販売法についても、顧客の獲得法についても、我々の姿勢は基本的にトライアル(試験/挑戦)だ――実際、我々はトライアルの産物と言える。いまの状況は、多くの人々に我々のブランドを紹介し、彼らに多くのアクセスを提供する機会と捉えている。無理に手を広げるよりも、要地に集中したいと考えた。第1が自社サイト。第2がリテールパートナーだ。[小売店の]訪問数が我々(のサイト)とは比較にならないほど多いという事実からわかるとおり、彼らに対する需要のほうが高い。
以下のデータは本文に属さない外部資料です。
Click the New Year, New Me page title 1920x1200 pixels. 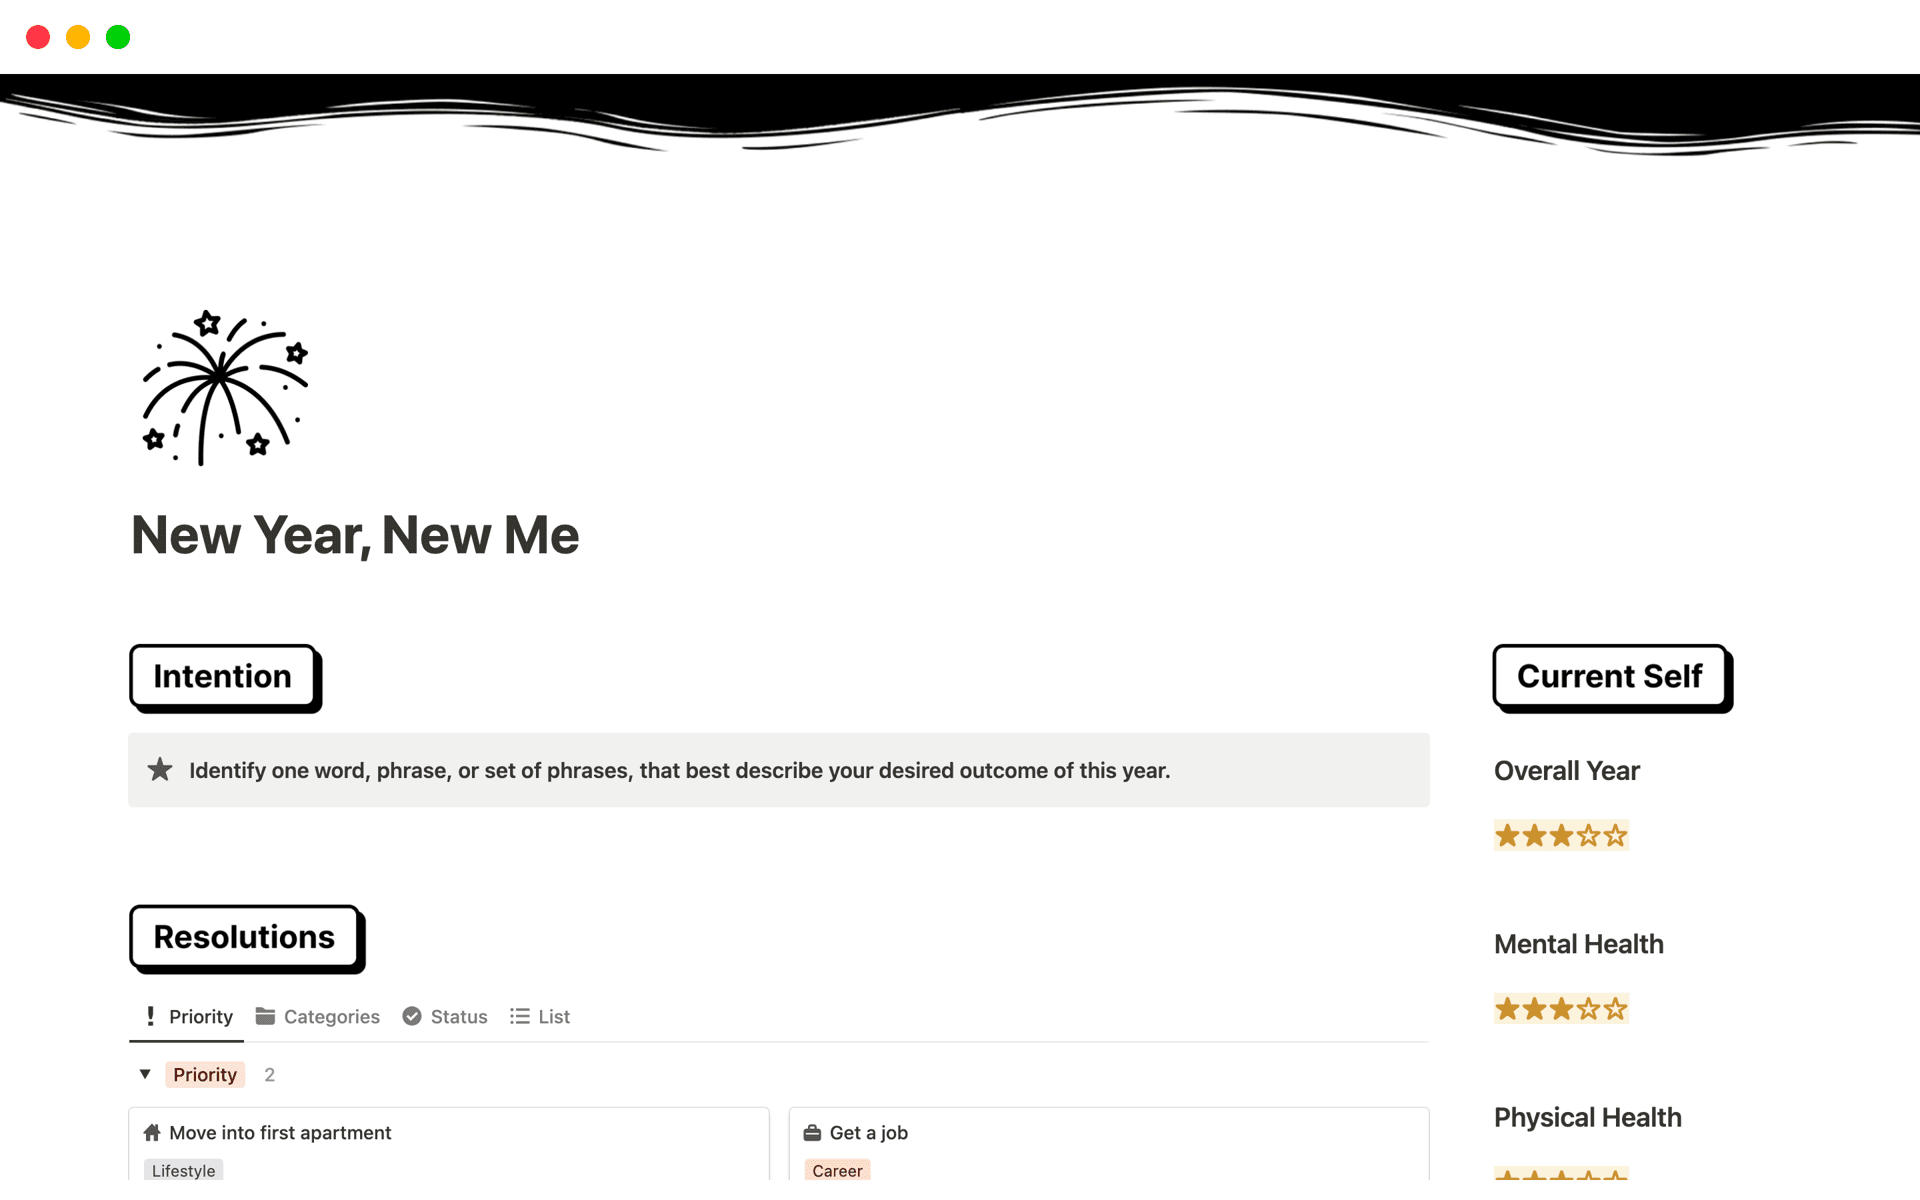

だからこそ、我々は多くのリテーラーと深いレベルでパートナーシップを結びたいと考えた。彼らをしっかりと支援し、我々の商品を新規顧客に紹介してもらうためだ。そしてそれは、我々の商品の、我々のブランドのトライアルになる。人々が弊社のロゴを、ブランド名を認識してくれて、それが心に響くようになってくれるのが願いだ。そうなることが、社会に貢献できるだけでなく、新たな人々に我々のブランドを紹介できる力の証と考えている。

――つまり、この状況を自らが営む自社サイトでの売上増に活用したいと?

Amazonは優れた集客ツールであり、とくに新規ブランドにとってはそうだ。この状況は未曾有といえるものであり、次に同じことがいつ起きるのか、予想はできないに等しい。我々としては、値付けにしろ、販売方法にしろ、通常と何も変えずに行ける態勢を整えるためのひとつの機会と捉えている。

ただし、我々にはいま、非常に需要の高い商品がひとつある。では、我々が人々との関係を確立したいところは? 答えは、我々のウェブサイトだ。自社サイトはもっとも豊かな情報源であり、顧客と双方向の会話をもっとも多く持て、彼らにもっとも多くの価値を提供できる場にほかならない。

需要の急激な増大はここ3週間の出来事であり、つまりは、まだ生まれたての状況だ。ただ、我々はすでにかなりの程度コントロールできている。フットワークの軽い、小さな会社の利点は、変更が容易で、すぐに動ける点にある。巨大なクルーズ船が方向転換するのとはわけが違う――うちは小型スピードボートだ。超高速で走りながら急旋回できる性能を備えている。